3.3  Endoscopy, mrTRG, and combination modality for predicting the good-response group using ROC curves
When the good response group was defined as ypT0 (Fig. 3A), the values of AUC showed significant differences between the 3 modalities (P < .001). Endoscopy showed significantly higher AUC (0.818) than did mrTRG and combination modality in differentiating good response from poor response (P < .001). Among the 3 modalities, endoscopy showed the highest value and mrTRG showed the lowest value. When the good response group was defined as ypT0-1 (Fig. 3B), the 3 modalities showed no significant differences in differentiating good tumor response from poor response (P = .117). However, the AUC (0.717) of the combination modality was significantly higher than that of mrTRG (P = .011). When the good response group was defined as ypT0-2 (Fig. 3C), the 3 modalities showed significant differences in differentiating good tumor response from poor response (P = .011). The AUC (0.697) of the combination modality was the highest among the methods, and it was significantly higher than that of mrTRG (P = .026).
Figure 3  (A) Comparison of receiver operating characteristic (ROC) curves according to endoscopy, magnetic resonance tumor regression grade (mrTRG), and the combination modality (endoscopy added to mrTRG) for predicting ypT0. (B) Comparison of ROC curves predicting ypT0-1. (C) Comparison of ROC curves predicting ypT0-2.

## WORK REQUIRED:
List every AUC value given in the ROC curve extract, with the modality and the good-response definition each one belongs to.

## ENTRIES SUPPLIED:

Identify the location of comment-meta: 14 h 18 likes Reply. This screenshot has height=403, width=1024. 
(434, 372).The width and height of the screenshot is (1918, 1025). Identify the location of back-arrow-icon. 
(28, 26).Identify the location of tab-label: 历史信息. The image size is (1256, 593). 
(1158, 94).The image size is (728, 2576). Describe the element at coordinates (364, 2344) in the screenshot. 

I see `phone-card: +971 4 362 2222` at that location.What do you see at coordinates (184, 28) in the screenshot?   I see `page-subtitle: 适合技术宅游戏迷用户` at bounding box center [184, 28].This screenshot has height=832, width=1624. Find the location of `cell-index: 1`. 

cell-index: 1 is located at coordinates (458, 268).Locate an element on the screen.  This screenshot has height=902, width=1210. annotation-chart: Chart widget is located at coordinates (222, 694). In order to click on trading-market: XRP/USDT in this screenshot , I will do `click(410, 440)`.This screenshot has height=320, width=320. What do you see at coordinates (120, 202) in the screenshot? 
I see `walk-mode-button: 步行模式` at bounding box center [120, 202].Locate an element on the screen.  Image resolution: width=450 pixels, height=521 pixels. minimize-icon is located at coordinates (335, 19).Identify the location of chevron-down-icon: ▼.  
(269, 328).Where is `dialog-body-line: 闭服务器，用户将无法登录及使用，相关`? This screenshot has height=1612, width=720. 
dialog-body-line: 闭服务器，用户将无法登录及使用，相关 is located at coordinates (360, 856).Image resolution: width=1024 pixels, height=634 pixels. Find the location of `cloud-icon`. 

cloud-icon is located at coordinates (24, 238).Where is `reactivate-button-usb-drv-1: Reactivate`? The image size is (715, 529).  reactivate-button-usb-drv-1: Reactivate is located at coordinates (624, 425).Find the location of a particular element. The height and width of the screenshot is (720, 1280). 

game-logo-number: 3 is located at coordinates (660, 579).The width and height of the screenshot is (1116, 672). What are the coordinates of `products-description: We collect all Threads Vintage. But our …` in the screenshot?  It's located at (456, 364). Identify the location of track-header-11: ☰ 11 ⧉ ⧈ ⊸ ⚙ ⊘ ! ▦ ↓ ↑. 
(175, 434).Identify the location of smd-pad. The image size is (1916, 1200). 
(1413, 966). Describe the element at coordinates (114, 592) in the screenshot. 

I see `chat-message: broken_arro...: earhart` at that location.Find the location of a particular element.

## RESULT BELOW:
- 0.818: endoscopy, good response defined as ypT0
- 0.717: combination modality, good response defined as ypT0-1
- 0.697: combination modality, good response defined as ypT0-2